» **EXERCISE DETAILS**
Begin at the line below that has "Instruction: Check the 100%命中 option" and stop after the line that has "Toggle generating AI". Please restate only those lines, word for word.

» **EXTRACTED MATERIAL**
*** Block opens ***
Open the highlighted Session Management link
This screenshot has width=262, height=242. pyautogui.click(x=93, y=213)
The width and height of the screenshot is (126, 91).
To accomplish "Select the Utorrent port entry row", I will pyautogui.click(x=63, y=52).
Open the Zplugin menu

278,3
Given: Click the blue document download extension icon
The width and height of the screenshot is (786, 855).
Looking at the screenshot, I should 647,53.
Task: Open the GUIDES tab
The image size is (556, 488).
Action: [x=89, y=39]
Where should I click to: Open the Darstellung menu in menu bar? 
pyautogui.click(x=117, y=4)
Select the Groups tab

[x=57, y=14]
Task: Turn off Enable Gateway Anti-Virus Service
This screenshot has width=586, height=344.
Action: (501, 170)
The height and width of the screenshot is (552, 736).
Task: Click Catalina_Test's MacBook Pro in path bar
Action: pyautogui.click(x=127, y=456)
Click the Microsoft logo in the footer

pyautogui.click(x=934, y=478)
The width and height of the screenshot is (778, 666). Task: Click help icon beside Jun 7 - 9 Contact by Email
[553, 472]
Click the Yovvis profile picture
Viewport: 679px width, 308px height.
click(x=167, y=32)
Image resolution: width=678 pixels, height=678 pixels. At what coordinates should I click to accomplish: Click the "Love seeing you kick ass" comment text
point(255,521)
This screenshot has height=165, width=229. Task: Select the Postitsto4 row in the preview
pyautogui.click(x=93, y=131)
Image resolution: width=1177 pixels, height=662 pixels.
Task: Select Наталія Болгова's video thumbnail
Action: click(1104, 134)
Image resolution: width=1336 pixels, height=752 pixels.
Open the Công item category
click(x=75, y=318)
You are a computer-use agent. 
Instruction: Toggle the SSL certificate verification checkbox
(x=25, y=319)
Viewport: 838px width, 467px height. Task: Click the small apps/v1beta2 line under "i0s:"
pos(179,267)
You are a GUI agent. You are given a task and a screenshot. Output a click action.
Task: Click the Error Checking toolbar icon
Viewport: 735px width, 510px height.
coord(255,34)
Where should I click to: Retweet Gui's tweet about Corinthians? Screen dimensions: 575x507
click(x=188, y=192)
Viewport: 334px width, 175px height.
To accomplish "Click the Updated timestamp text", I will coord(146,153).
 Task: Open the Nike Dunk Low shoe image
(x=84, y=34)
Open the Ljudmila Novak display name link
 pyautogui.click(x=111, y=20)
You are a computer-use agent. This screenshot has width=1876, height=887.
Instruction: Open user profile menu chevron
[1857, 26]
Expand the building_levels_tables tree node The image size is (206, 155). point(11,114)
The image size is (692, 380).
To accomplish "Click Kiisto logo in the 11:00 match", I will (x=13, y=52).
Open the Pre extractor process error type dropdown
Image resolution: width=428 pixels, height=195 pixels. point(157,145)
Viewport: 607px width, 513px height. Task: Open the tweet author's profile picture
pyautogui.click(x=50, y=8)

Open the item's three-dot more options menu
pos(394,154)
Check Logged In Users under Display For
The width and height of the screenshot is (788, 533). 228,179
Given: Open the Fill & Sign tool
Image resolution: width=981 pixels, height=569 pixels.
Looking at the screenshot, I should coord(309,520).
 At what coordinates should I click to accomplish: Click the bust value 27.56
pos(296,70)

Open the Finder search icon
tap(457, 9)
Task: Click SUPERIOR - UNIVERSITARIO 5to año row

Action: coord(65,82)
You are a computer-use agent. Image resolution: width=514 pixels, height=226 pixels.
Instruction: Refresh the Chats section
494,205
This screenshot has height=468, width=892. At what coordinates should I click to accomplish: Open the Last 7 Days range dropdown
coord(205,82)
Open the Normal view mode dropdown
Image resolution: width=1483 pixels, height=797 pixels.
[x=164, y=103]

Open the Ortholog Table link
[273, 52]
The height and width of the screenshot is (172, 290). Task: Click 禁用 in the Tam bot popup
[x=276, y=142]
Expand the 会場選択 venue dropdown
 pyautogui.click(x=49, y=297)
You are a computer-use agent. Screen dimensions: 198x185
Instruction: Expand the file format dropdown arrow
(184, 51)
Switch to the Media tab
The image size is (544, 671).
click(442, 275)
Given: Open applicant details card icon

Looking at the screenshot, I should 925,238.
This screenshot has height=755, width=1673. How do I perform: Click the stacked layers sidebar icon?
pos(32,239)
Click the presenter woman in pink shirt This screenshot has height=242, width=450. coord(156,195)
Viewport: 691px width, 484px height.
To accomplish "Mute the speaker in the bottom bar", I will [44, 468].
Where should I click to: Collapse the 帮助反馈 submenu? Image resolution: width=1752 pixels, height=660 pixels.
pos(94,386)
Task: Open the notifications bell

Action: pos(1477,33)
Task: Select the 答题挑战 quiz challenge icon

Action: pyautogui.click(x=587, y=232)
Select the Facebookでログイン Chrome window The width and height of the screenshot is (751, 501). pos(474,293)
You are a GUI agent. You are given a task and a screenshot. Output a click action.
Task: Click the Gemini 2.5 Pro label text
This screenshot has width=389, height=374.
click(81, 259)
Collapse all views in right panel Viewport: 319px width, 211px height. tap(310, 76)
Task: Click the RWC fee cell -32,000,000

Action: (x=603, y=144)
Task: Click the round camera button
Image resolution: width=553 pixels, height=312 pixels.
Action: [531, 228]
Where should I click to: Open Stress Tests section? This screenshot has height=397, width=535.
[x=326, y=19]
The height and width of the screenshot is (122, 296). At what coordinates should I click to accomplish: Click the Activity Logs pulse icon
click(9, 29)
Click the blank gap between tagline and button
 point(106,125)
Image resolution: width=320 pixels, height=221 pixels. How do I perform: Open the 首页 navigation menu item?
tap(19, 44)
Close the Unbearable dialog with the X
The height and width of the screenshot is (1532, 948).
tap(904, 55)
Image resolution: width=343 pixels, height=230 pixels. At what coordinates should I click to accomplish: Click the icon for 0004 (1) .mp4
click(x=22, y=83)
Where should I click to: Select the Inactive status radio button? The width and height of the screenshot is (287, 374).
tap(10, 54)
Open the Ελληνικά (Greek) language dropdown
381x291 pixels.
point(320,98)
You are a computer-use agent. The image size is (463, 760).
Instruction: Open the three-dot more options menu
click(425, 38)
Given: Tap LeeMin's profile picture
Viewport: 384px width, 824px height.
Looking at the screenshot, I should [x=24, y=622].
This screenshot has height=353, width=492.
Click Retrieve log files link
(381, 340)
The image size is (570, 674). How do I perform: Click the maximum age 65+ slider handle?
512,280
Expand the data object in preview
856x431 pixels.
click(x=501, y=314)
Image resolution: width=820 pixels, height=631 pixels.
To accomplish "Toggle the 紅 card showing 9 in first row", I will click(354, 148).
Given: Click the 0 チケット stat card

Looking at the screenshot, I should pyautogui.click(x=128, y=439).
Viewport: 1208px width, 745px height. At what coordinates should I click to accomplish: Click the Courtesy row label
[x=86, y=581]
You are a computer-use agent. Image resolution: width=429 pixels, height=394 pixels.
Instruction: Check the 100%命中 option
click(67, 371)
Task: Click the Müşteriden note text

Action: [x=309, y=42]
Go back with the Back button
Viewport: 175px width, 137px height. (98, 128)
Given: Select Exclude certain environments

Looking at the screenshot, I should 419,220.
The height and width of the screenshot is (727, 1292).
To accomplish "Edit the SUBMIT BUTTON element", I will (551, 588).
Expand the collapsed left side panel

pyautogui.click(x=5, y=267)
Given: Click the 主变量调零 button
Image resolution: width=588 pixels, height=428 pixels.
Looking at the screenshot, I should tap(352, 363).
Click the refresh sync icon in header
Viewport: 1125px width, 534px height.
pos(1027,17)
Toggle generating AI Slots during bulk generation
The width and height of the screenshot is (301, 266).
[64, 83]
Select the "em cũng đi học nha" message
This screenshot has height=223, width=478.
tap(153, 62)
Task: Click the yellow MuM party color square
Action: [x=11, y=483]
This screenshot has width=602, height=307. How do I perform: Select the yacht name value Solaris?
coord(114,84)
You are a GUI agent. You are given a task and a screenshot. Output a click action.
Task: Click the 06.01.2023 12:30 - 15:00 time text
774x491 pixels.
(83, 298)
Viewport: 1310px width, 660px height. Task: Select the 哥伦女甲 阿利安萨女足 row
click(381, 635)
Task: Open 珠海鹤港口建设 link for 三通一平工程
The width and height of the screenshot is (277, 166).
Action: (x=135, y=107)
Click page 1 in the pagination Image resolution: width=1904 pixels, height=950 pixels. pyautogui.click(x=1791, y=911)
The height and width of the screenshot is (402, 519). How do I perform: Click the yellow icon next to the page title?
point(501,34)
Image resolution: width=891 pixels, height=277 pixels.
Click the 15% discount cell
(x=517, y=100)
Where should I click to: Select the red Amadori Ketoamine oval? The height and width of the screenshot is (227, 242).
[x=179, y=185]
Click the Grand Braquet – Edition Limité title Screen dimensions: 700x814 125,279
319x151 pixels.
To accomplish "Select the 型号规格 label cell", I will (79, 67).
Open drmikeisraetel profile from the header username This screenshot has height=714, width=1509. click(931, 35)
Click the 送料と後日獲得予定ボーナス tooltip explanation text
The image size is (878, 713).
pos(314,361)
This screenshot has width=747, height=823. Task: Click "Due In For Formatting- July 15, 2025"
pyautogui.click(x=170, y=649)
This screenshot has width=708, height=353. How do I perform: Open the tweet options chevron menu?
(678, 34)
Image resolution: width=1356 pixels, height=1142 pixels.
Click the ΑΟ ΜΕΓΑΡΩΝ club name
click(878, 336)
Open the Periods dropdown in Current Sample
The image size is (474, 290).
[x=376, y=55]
*** Block closes ***
» **EXPECTED ANSWER**
Instruction: Check the 100%命中 option
click(67, 371)
Task: Click the Müşteriden note text

Action: [x=309, y=42]
Go back with the Back button
Viewport: 175px width, 137px height. (98, 128)
Given: Select Exclude certain environments

Looking at the screenshot, I should 419,220.
The height and width of the screenshot is (727, 1292).
To accomplish "Edit the SUBMIT BUTTON element", I will (551, 588).
Expand the collapsed left side panel

pyautogui.click(x=5, y=267)
Given: Click the 主变量调零 button
Image resolution: width=588 pixels, height=428 pixels.
Looking at the screenshot, I should tap(352, 363).
Click the refresh sync icon in header
Viewport: 1125px width, 534px height.
pos(1027,17)
Toggle generating AI Slots during bulk generation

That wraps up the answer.